Lindell and Perry (2004) ground the PADM both in classic approaches to persuasion, which emphasize the relationship between communication and influence, and in behavioral decision theory, which focuses on cognitive processes (p. 45). In addition, the PADM is grounded in work that connects cognitive processes and behaviors. They note:

This research has found that sensory cues from the physical environment (especially sights and sounds) or socially transmitted information (e.g., disaster warnings) can each elicit a perception of threat that diverts the recipient’s attention from normal activities. Depending on the perceived characteristics of the threat, those at risk will either resume normal activities, seek additional information, pursue problem-focused actions to protect people and property, or engage in emotion-focused actions to reduce their immediate psychological distress. Which way an individual chooses to respond to the threat depends on evaluations of both the threat and the available protective actions.

(Lindell & Perry, 2004, p. 46)

Their model seeks to explain this decisional process according to three general subprocesses (see Figure 3.3). First, the warning process identifies the elements of the communication processes associated with communicating the warning. These factors include source characteristics, channel access and preference, message characteristics, receiver characteristics, and other informational sources such as social cues and environmental cues. Components of the warnings system, such as width of diffusion, credibility, timing, and so on, are directly related to the ability of a target audience to receive and process threat information.


Figure 3.3 Information Flow in the PADM.

Source: Lindell and Perry (2011). Reproduced with permission of Blackwell Publishing Inc.

The second component, pre-event factors and perceptions, describes the reception-processing component of the decision. These are the elements undertaken by an audience member after receiving the warning. Pre-decisional processes of reception, attention, and comprehension of warnings all occur before any further processing of the information about a risk. The model describes three forms of audience perception that influence the processing of information: threat perceptions, protective action perceptions, and stakeholder perceptions. These perceptions may be understood as filters or interpretive frames that are used in processing the warning message. The individual conducts a kind of personal risk assessment, taking into account factors such as proximity to the risk, certainty, severity of the threat, and immediacy of the hazard (Lindell & Perry, 2004, pp. 51–54).

The third subprocess involves behaviors. The outcome of the protective action decision-making process, together with situational facilitators and impediments, is to produce a behavioral response. At this point, the individual undertakes a protective action search to identify possible actions to take. These may come from previous experience and education, communication with others, or through additional information seeking (Lindell & Perry, 2004, pp. 55–56). These possible protective actions are evaluated based on efficacy, cost, safety, time requirements, and the perceived barriers to implementation.
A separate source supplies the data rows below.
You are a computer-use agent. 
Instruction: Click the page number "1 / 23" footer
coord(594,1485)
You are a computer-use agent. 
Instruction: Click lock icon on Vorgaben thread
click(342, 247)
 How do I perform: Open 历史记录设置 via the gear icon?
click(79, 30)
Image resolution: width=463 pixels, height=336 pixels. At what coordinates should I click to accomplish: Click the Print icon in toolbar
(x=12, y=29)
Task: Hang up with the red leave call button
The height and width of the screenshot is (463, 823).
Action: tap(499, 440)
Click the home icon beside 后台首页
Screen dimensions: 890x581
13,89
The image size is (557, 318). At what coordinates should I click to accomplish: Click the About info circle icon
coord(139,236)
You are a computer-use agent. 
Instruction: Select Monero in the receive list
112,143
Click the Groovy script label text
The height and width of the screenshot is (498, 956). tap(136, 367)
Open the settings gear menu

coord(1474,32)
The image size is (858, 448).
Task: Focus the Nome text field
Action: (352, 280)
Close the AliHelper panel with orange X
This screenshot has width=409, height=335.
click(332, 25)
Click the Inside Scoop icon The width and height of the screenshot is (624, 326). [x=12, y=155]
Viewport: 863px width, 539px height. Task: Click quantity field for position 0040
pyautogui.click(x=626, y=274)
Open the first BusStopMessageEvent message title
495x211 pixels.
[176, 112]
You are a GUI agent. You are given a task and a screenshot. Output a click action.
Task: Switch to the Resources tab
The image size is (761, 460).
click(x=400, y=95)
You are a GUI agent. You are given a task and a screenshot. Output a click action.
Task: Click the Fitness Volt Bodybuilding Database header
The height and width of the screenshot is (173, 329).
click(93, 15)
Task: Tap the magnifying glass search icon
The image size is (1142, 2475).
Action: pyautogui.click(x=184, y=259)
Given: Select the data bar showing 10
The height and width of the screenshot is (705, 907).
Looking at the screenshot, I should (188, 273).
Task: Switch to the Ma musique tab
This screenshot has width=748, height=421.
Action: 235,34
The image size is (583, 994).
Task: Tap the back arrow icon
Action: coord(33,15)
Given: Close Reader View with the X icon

Individuals ask eight general questions as they process warnings and face risks. These are information-seeking questions “regarding the threat, protective actions, and social stakeholders” (Lindell & Perry, 2004, p. 64) (see Table 3.2). These questions track the decisional process through eight stages. The first questions concern the nature of the risk: Is the threat real? Is action required? These are followed by questions about protective actions: What is available? How can these be accessed? How would they be implemented? The final three questions concern additional information and methods by which information can be obtained.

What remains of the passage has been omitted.